Text provided -
****************************************
I think the consensus among most materialists is that "living beings" have a common ancestor. I say "living beings" in quotes because I don't even know what it means that something is alive (biologically) or if determinists believe in something "alive". Now if the medium of evolution was the natural selection, that is another thing, I know it's not a theory 100% true or at least I have seen a lot of discrepancy about it, it is a theory after all. For my part, it seems to me the most intuitive theory so far (if there is any better then inform me).

Is the natural selection indeterministic? I think so, because "living beings" act to survive. Can this be similar to free will? Now I will take the example of chess engines, in particular those that work with neural networks. When a module wants to analyze a move, where does it start? And when the network decides to end? In principle, the moves to be analyzed could be ad infinitum, since the module might want to draw on purpose (without repeating moves). Suppose the module will look for the winning moves, there are a finite number of moves (incredibly large of course), how does the machine know which move will win? I ask all these questions because as far as I know the decisions made by a neural network are not supervised by any programmer, they only set the rules and the objective.
****************************************
Listed entries -
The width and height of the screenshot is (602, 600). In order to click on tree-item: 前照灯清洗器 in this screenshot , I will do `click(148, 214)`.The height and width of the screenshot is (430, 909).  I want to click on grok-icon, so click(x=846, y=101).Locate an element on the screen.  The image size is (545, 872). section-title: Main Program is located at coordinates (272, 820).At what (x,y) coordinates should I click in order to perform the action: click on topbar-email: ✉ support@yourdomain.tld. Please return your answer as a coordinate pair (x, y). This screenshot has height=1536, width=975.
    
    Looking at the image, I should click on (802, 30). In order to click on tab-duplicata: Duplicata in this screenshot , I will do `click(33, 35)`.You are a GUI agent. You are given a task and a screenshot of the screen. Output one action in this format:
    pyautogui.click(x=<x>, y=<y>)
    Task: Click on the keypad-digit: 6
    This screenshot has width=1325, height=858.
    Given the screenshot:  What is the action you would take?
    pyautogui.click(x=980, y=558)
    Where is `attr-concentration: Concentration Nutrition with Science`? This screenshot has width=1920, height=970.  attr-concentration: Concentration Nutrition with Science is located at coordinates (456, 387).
****************************************
Task list -
**a)** In the post on natural selection and free will, which kind of chess engines does the writer use as an example?
**b)** Write what comes next in the post on natural selection, free will and chess engines, picking up right after its final sentence.

Solved tasks -
**a)** Chess engines that work with neural networks.

**b)**
Having said all this, How does a determinist explain the order that the neural network chooses to begin analyzing the moves? All possible choices have the same probability of winning, at least in the first instance, this is if the neural network has no experience. Doesn't this look like natural selection? And is the initial random ability of choice and the subsequent acquisition of experience a sample of free will? (If we can define free will)

How does determinism explain all this?

EDIT: Does compatibilism imply that a chess program has free will? This question might seem similar but it is not. First, because the answers do not take into account the recent incorporation of neural networks, my question is directed to a deterministic perspective (not compatibilism) and I am also saying that the objective that we have is not different from a chess module, the module wants win, and we, according to natural selection, want to survive.


Free will is a vague and difficult notion, requiring at least, I believe, a working definition of time. Good luck with that! But while I'm not sure I follow your argument, it seems to me that neither case is a promising description of free will.

Free will requires purposes and limits for "traction." Chess has a purpose and subsidiary purposes within a defined set of moves and a vast set of possibilities rapidly reduced to a deterministic state. But the player is unfree in the sense that it cannot change the rules. Free will in a Kantian sense, at least, implies a free selection of the "rules," or practical actions, without regard to purposes.

In the case of natural selection, there are no purposes. The causal mechanisms are "random," at least at the micro level, and the determining "choices" are made by an environment without purposes, we assume. What sort of active subject is an "environment"?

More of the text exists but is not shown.